Overconstrained systems In robotic applications, normal termination is given by the accomplishment of the assigned task, so that the agent obtains a positive reward. Undesired terminal states (UTS) correspond to irreversible situations where the system is stuck in a rewardless state and no evolution to a successful termination of the proposed task is possible. Hence, the work performed to reach this state is fruitless, the agent does not extract any positive training information. UTS often correspond to catastrophic error conditions. We say that a system is over-constrained when the number of UTS is large relative to the state space size. In over-constrained systems, RL convergence is severely handicapped by the high frequency of learning episodes ending in UTS. In single-agent domains, Modular State-Action Vetoes (MSAV) [8] provide a convergence speedup by early avoidance of UTS, minimizing unnecessary computation for the estimation of state-action values. The reward signal is decomposed into separate signal classes, each of them associated with a particular class of physical constraint which is commonly related to a specific subset of state variables. Modules specialized in each signal class can be taught independently when there is no interaction between state variables modeling the failure signal classes.

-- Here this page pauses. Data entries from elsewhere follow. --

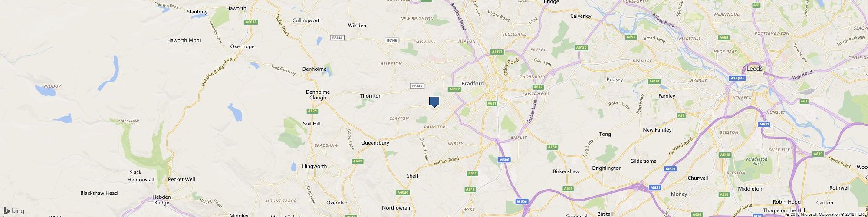Click the Hebden Bridge town label

[x=161, y=200]
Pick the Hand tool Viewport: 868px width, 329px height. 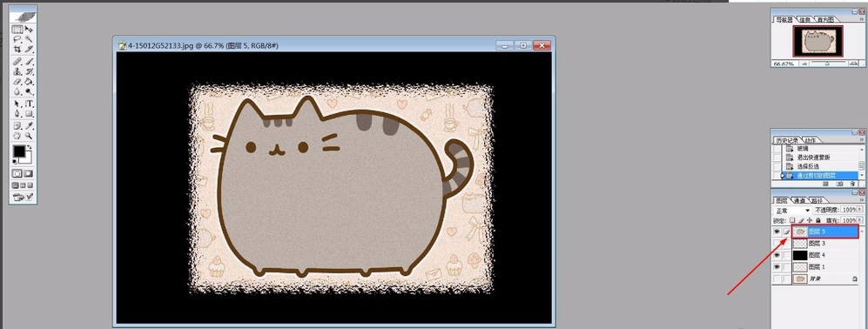tap(17, 135)
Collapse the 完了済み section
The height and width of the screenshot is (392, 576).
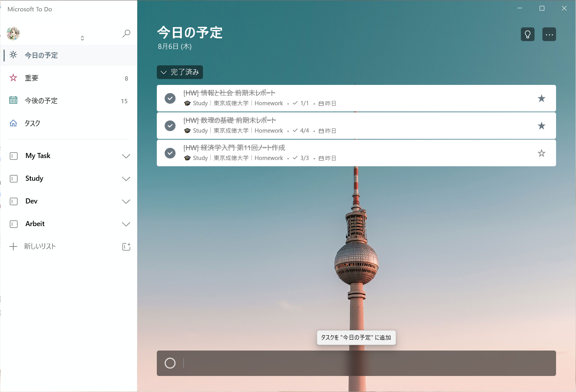[180, 72]
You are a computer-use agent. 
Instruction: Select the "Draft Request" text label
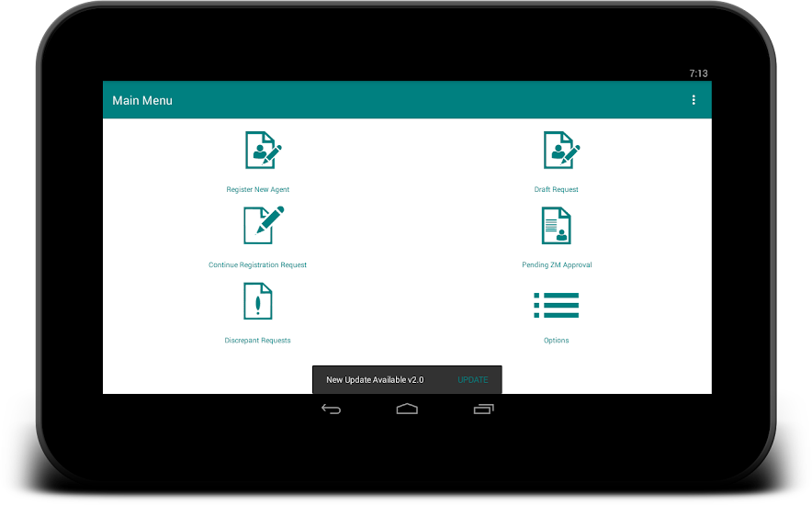(x=557, y=189)
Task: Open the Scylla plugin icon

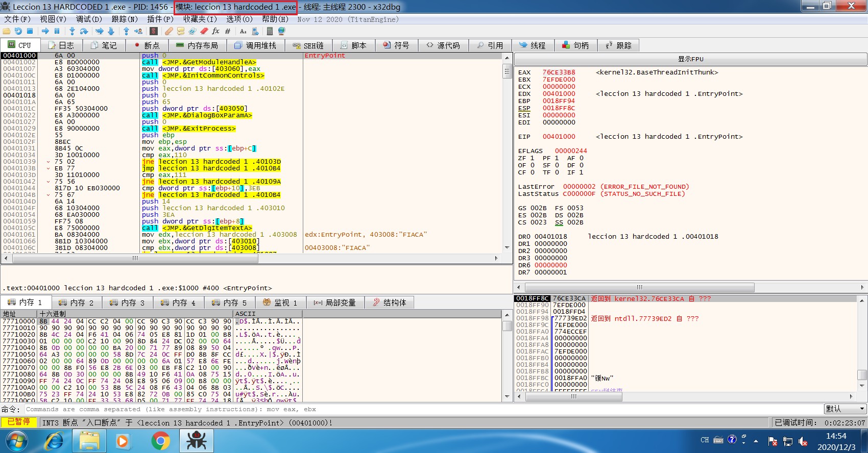Action: [153, 31]
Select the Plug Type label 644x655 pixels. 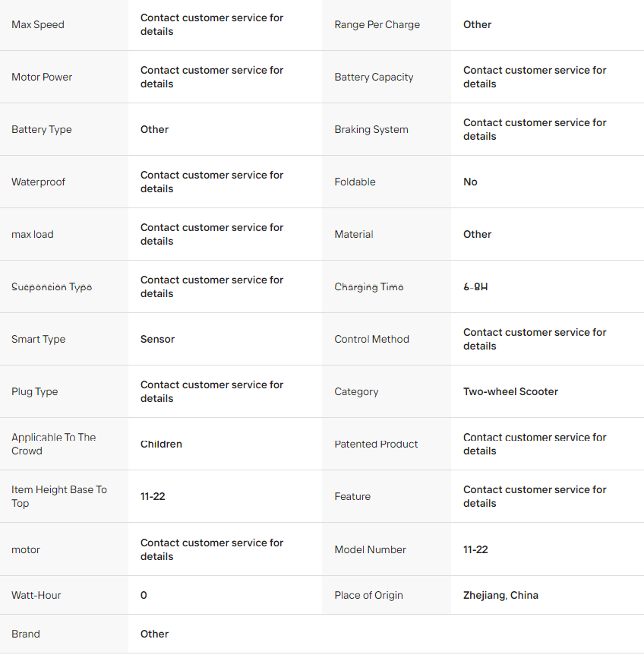tap(35, 391)
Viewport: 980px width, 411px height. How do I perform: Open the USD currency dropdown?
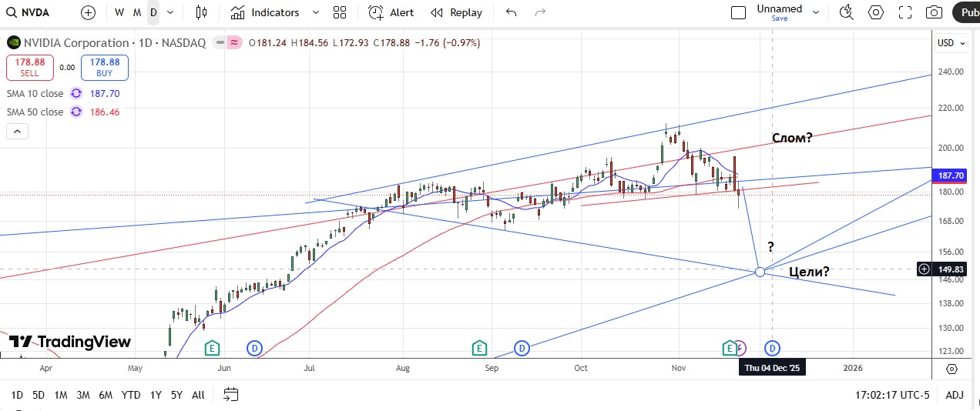(948, 43)
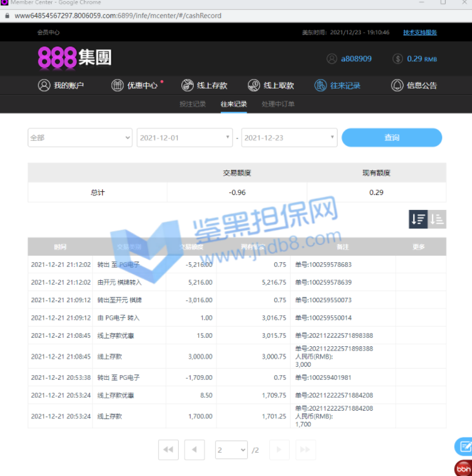The width and height of the screenshot is (472, 476).
Task: Select page number dropdown showing 2
Action: pos(231,450)
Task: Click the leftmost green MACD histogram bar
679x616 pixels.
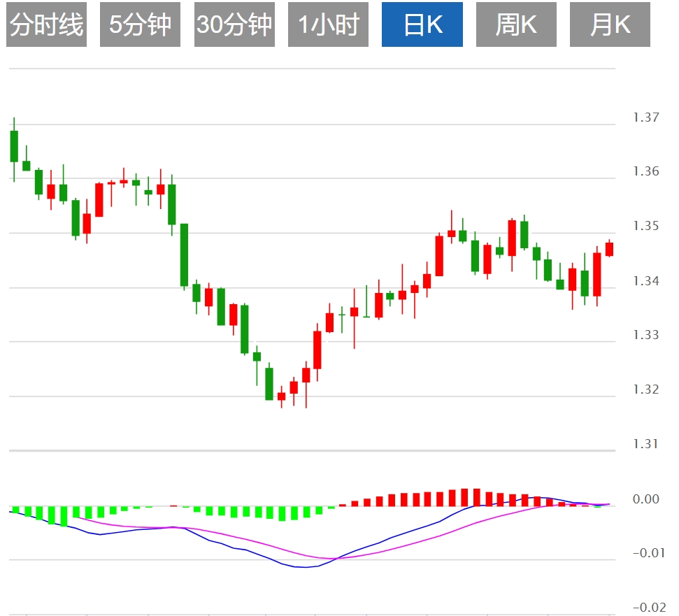Action: (15, 510)
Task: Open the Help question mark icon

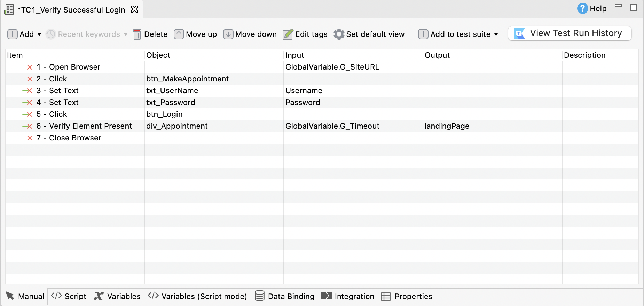Action: click(582, 8)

MARL Multi-Agent Reinforcement Learning (MARL) [9] scenarios involve several agents learning concurrently, so that some coordination mechanism is required for agents to agree on the joint-action to be taken. MARL has been successfully applied to several problems, such as traffic control [10], supply chain ordering management [11], prey chase [12], or intrusion detection [13]. The concurrent adaptation of the individual agent policies makes the environment non-stationary from an agent’s perspective. For this reason, few MARL algorithms offer any theoretical results about convergence to an optimal joint-policy. Moreover, solving the coordination problem ensuring convergence has additional cost in memory or communication resources [14]. The main issue in Q-Learning based MARL approaches is the exponential growth of the state-action space when the number of agents is increased (curse of dimensionality), because it needs to consider all possible combinations of local agent actions, even when all agents share a common set of state variables. This problem has been dealt with using general Function Approximators which reduce the amount of information storage needed [15–21], but data fitting processes impose specific assumptions which can bias the solution [17, 22]. Besides, most MARL approaches need communication between agents either for coordination or for internal computations. Communication channels introduce delays and noise compromising the system’s learning convergence. Depending on the nature of the rewards, MARL systems can be cooperative or competitive [9]. In cooperative systems, all agents receive the same reward, perceived as the result of the joint actions of the agents in the actual system state without requiring explicit communication between agents. We will only consider cooperative systems.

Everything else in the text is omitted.